WHAT THE EXERCISE ASKS
Transcribe exactly the lines from the first line of the records through the line containing "Task: Click the word", and leave out every picture.

Stored data entries:
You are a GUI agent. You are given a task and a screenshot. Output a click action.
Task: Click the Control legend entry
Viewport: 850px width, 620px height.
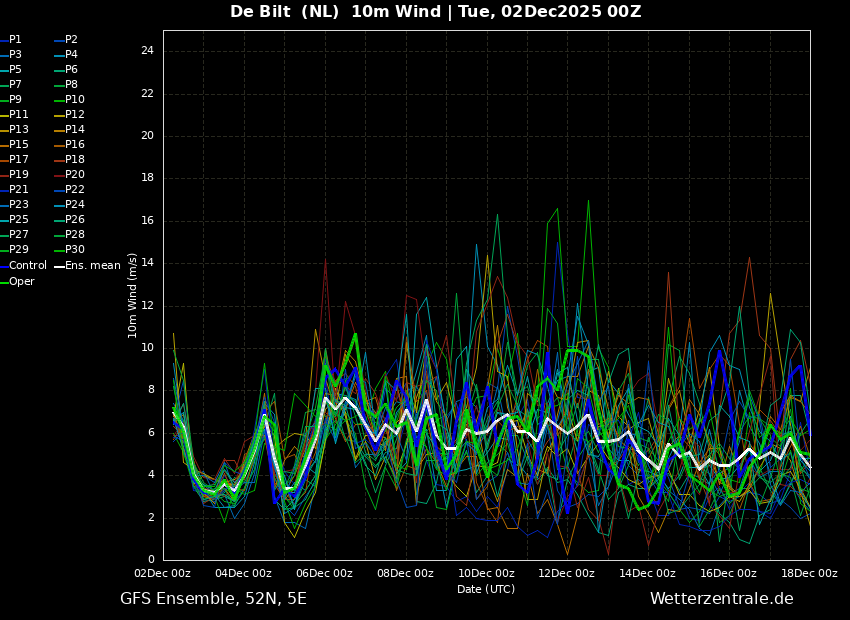[x=27, y=266]
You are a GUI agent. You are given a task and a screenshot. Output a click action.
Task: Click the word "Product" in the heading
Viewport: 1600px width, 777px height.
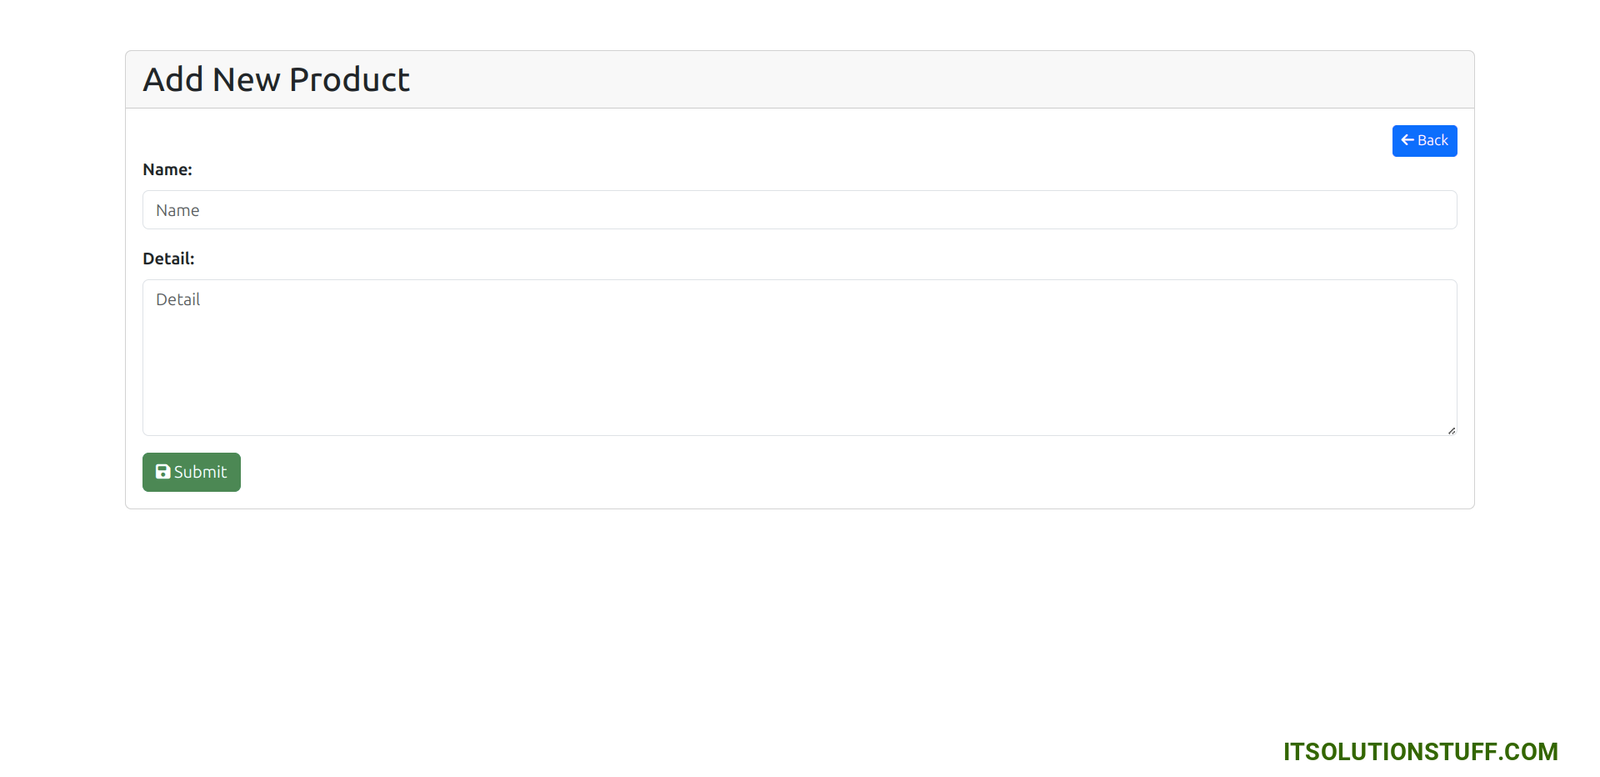pos(349,80)
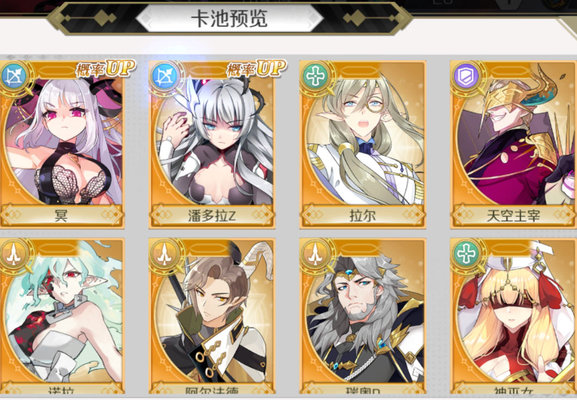Image resolution: width=577 pixels, height=400 pixels.
Task: Click the 概率UP badge above 潘多拉Z
Action: (x=256, y=68)
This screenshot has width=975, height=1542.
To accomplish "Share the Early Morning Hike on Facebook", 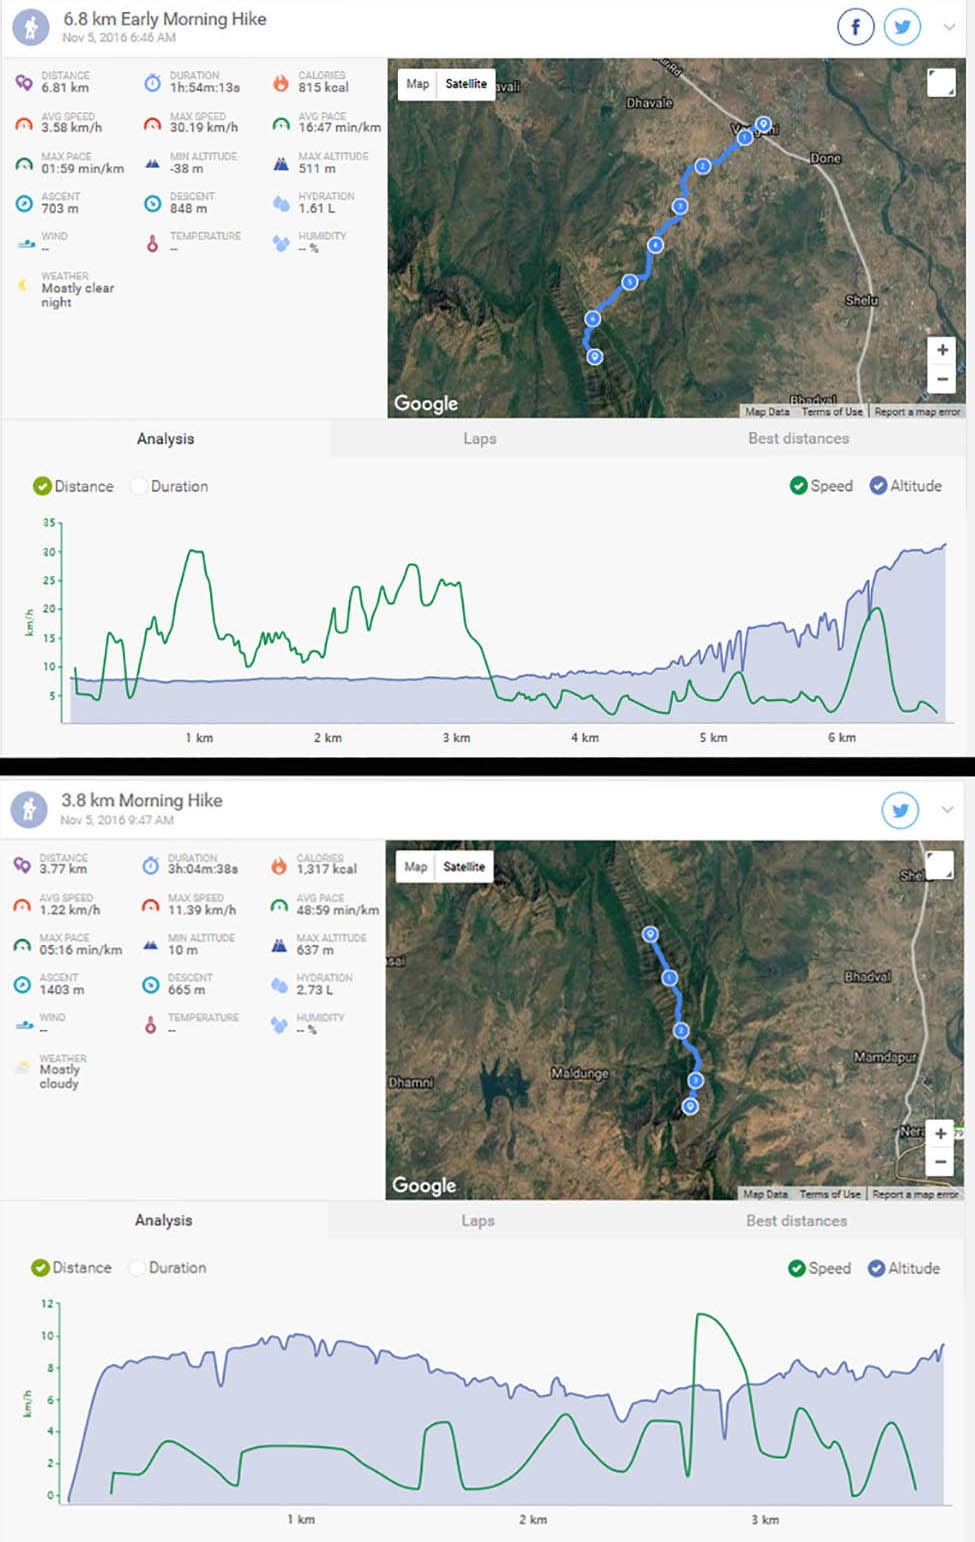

SOLUTION FOR THIS TASK
You are a GUI agent. You are given a task and a screenshot. Output a click action.
Task: Click the Control legend entry
Viewport: 850px width, 620px height.
[x=27, y=266]
You are a GUI agent. You are given a task and a screenshot. Output a click action.
Task: Click the word "Product" in the heading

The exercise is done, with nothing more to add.